DAME KIRI TE KANAWA, JOHN RUTTER & ROLANDO VILLAZON
TO PERFORM AT THE CLASSICAL BRIT AWARDS 2006 WITH NS&I
UK record companies trade association the BPI is delighted to confirm that one of the most famous sopranos of the past century Dame Kiri Te Kanawa will perform at The Classical BRIT Awards 2006 with National Savings and Investments (NS&I). In addition to this announcement, leading Mexican lyric tenor Rolando Villazon and composer, conductor and choral visionary, John Rutter have also been confirmed to perform.
The highly anticipated gala event takes place at the Royal Albert Hall on Thursday 4 May 2006 and will be hosted for the first time by Michael Parkinson. Already confirmed to perform are Placido Domingo, considered by some as the greatest operatic artist of modern times, and the natural and modern trumpeter Alison Balsom who recently signed to EMI Classics and will release a new album of popular works for trumpet in September this year. The Classical BRIT Awards with NS&I will be broadcast on Sunday 7 May on ITV1.
The nominations for The Classical BRIT Awards 2006 with NS&I will be unveiled on Monday 10 April at The Royal Garden Hotel. The categories will include NS&I’s Album of the Year, Young British Classical Performer and two new awards for 2006, Instrumentalist of the Year and Singer of the Year. At the launch event there will be three exclusive performances from Alison Balsom, newly signed Scottish tenor Nicky Spence and Italian tenor Vittorio Grigolo who last week shot into the Top 10 of the UK commercial pop album charts.
2006 marks the debut appearances for all the artists at The Classical BRIT Awards with National Savings & Investments.

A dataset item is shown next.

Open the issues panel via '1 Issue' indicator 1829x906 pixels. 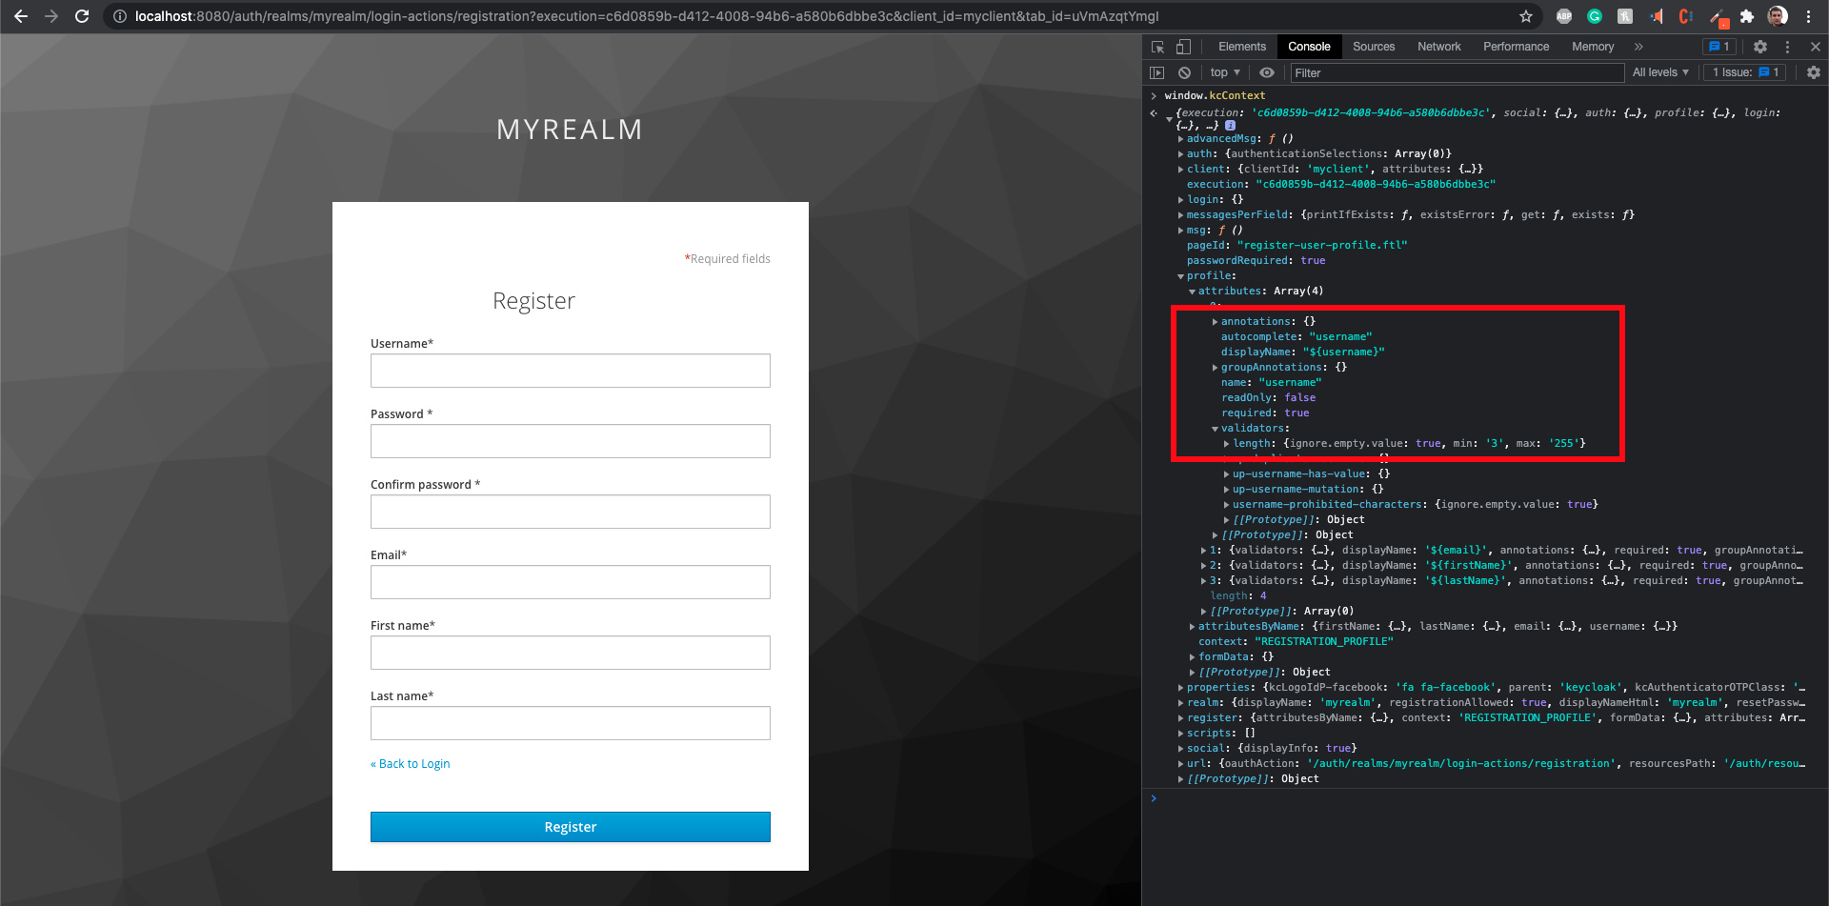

In the genre of opera, Dame Kiri Te Kanawa is a familiar figure in the leading opera houses of the world. Her operatic repertoire includes major heroines of the Austro-German school; Mozart's Countess (Le Nozze di Figaro), Donna Elvira (Don Giovanni), Pamina (Die Zauberflote) and Fiordiligi (Cosi fan tutte), Richard Strauss' Marschallin (Der Rosenkavalier), Countess (Capriccio) and the title role in Arabella in addition to Italian roles such as Mimi (Puccini's La Boheme), Violetta (Verdi's La Traviata) and Elizabeth (Verdi's Don Carlos) and the French roles of Marguerite (Gounod's Faust) and Micaela (Bizet's Carmen).
On the concert stage, her natural serenity and vocal beauty have joined with the world's major orchestral ensembles - London Symphony, Chicago Symphony, Los Angeles Philharmonic, and the Boston Symphony under the baton of such conductors as Claudio Abbado, Sir Colin Davis, Charles Dutoit, James Levine, Zubin Mehta, Seiji Ozawa and Sir Georg Solti.
John Rutter is referred to as one of the heroes of 20th Century British classical music. Choirs up and down the land would be impoverished without his work. Born in London in 1945, Rutter received his early musical education as a chorister at Highgate School. He went on to study music at Clare College, Cambridge, where he wrote his first published compositions and conducted his first recording while still a student.
From 1975 to 1979 he was Director of Music at Clare College, whose choir he directed in a number of broadcasts and recordings. He has guest-conducted or lectured at many concert halls, universities, churches, music festivals, and conferences in Europe, Scandinavia, North America and Australasia. In 1980, he was made an Honorary Fellow of Westminster Choir College, Princeton, and in 1988 a Fellow of the Guild of Church Musicians. In 1996, the Archbishop of Canterbury conferred a Lambeth Doctorate of Music upon him in recognition of his contribution to church music.
Internationally recognized as one of the leading lyric tenors of our day, Rolando Villazon has been acclaimed for performances at leading theatres across the world. Rolando Villazon won the second prize in Placido Domingo’s 1999 Operalia competition as well as the first prize for Zarzuela and the Prize of the Public. In the same year he made his European debut as Des Grieux in Manon in Genoa. In February 2003 he received the French honour Les Victories de la Musique in the category “Foreign Discovery Of The Year”.
He made his debut in 2003 at the Metropolitan Opera as Alfredo opposite Renee Fleming and at the Royal Opera House, Covent Garden in his first performances of the title role of 'Les Contes d’Hoffmann'. In June of 2004 he sang his first Don Carlos at the Netherlands Opera and then starred at the Aix-en Provence Festival in La Traviata. In September of 2004 Rolando Villazón made his San Francisco Opera debut, also in 'La Traviata' and in October, the tenor gave his successful first US recital at the Metropolitan Museum of Art concert series in the Temple of Dendur.